= Rubicon Skateboards =

Skateboarding company

Rubicon Skateboards was created in 2005 by two brothers, Greg and Geoff, from Hampshire. Rubicon operates the first skateboard school in the United Kingdom and are the biggest and most active provider of skateboard lessons in the country.

== Location ==
Based out of Winchester, Rubicon have regional instructors around the country including Tony Da Silva (Harmony Skateboards, DC Shoes, Note Skateshop). Other professional UK skateboarders who have worked with Rubicon include Greg Nowik and Callum Bowran (UK Freestyle Champion).

==Work==
Rubicon work with children aged 6 to 18 through primary and secondary schools, but have also established partnerships with several county councils. They are unique to the UK in that they always travel to whoever wants to learn, as opposed to working out of a single skatepark.

They have worked with companies such as BSkyB (doing a Living for Sport programme to help children who feel disconnected from education get involved again through sport), the BBC (as part of their Blast Tour programme to engage children in creative pursuits) and the Duke of Edinburgh Scheme (skateboarding is now on the options syllabus and monitored by Rubicon). In total, the Rubicon team has provided over 500 lessons to around 4,000 children.

==Camps==

Rubicon Skateboards were also the first company to bring skateboarding-specific residential week long camps to the UK. Previously, skateboarding had been included within other general sports weeks. Camps involve trips to a number of large parks and include daily tuition from the instructors. The 2008 camps are based near Coventry and will visit the Stoke on Trent Plaza and the Works Skate Park in Leeds.

==Sponsorship==
Rubicon sponsored the first ever Girls Skate Comp at NASS08. The National Adventure Sports Show is Europe's biggest action sports and music festival. Results were: Helena Long 1st, Sam Bruce 2nd, Lois Pendlebury 3rd with Sam picking up Best Trick with a frontside boardslide down the rail over the G gap into the bank.

Rubicon sponsored the Winchester City Skate Jam on 7 June 2008.

==Media Appearances==
Rubicon Skateboards appeared in a wide selection of national press recently for their work with the Hampshire Police Force.
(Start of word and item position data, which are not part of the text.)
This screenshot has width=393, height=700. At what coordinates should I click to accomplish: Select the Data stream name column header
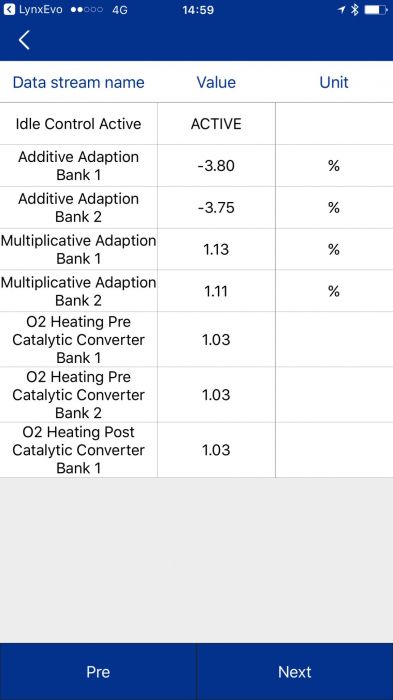79,82
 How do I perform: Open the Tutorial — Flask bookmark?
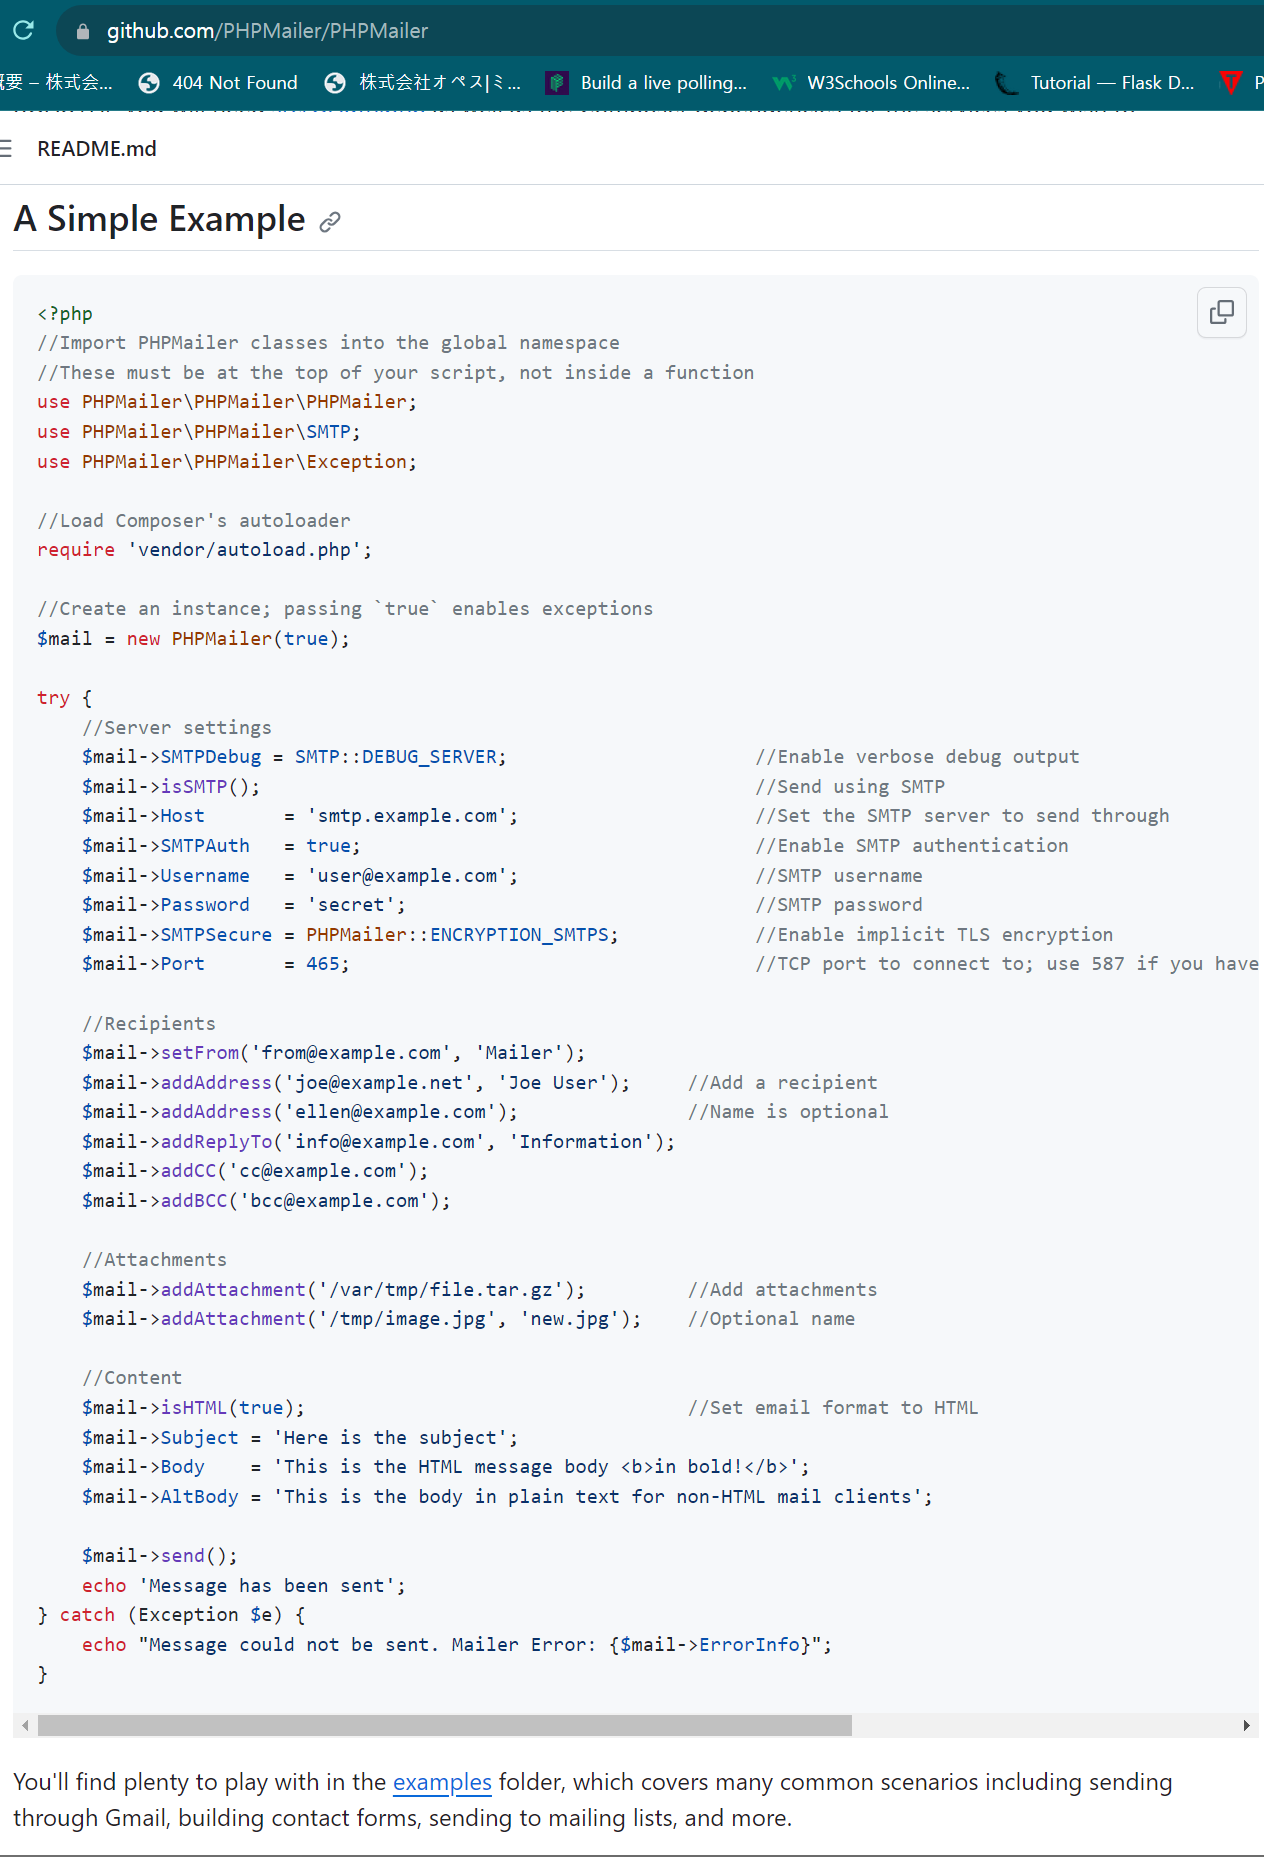(x=1096, y=83)
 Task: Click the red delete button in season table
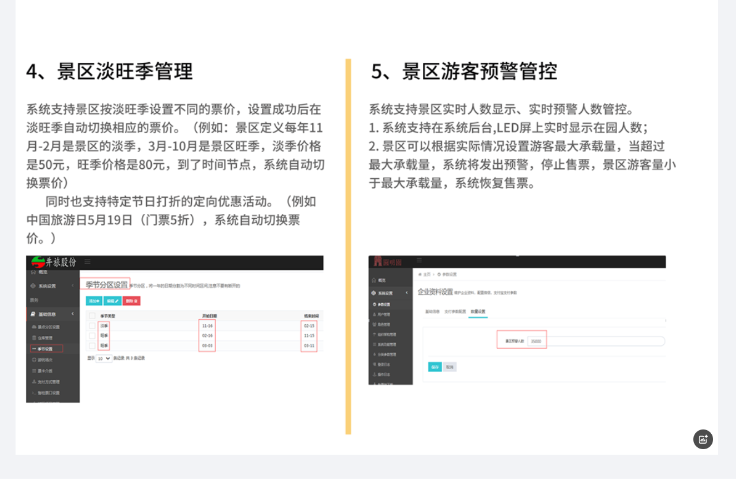coord(131,300)
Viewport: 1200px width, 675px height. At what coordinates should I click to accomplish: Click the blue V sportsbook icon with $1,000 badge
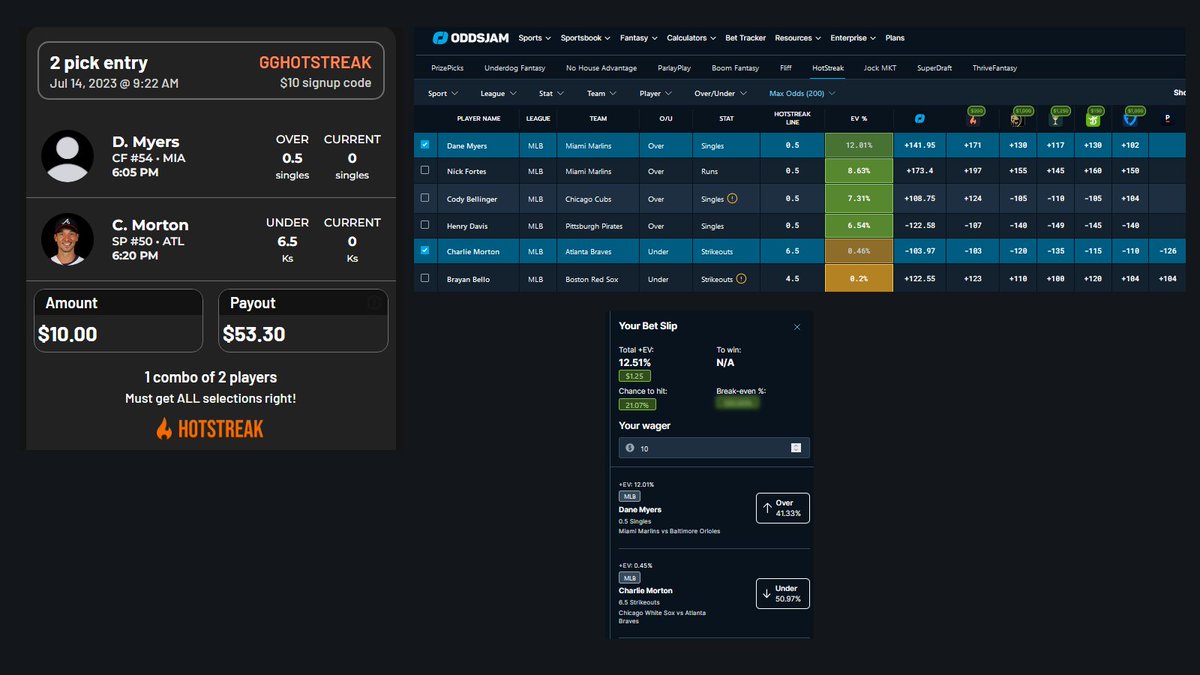tap(1130, 120)
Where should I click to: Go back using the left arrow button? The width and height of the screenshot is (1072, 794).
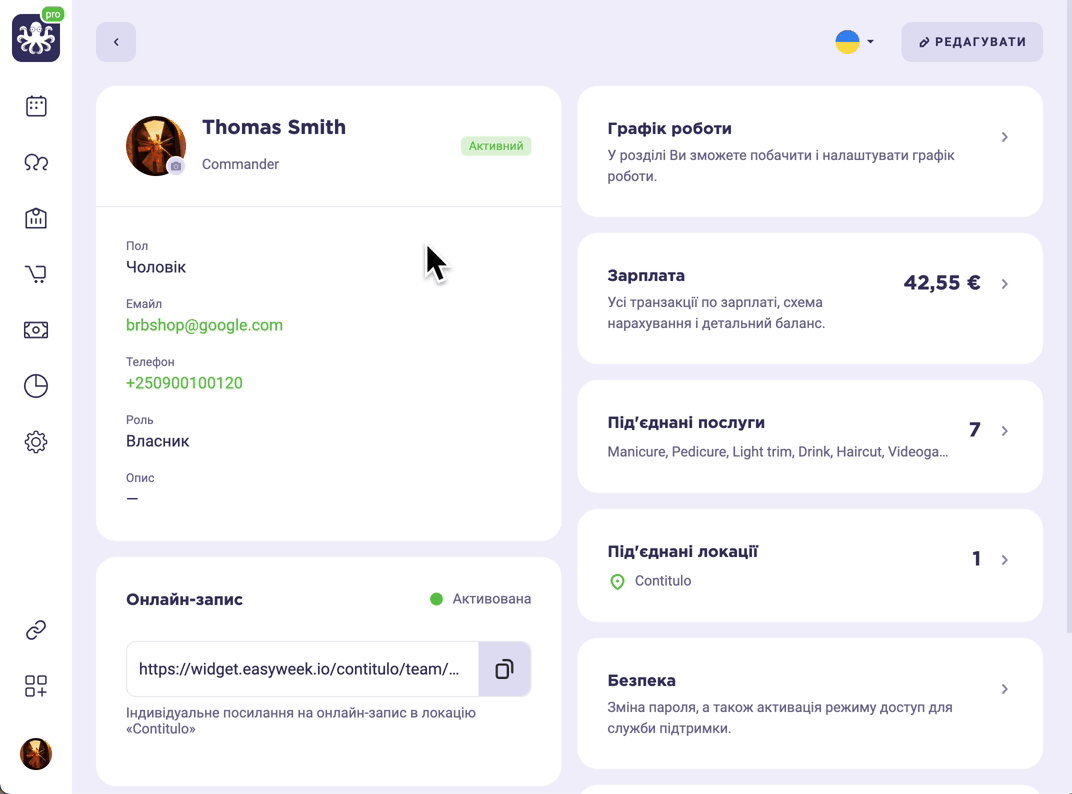tap(116, 42)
The community success led to interviews and coverage with America's ABC News Network and their "Good Morning America" programme.

==Other documented groups Rubicon have worked with==
Sports England along with Brighton & Hove Council organise Active for Life with Rubicon.

Sportsfest and Rubicon promote equality within sport.

Department for Environment, Food And Rural Affairs (DEFRA) and Rubicon promoting healthy lifestyles through non-traditional sports.

==Research==
New research shows that the BSkyB "Living for Sport" project that Rubicon was involved in has been a great success.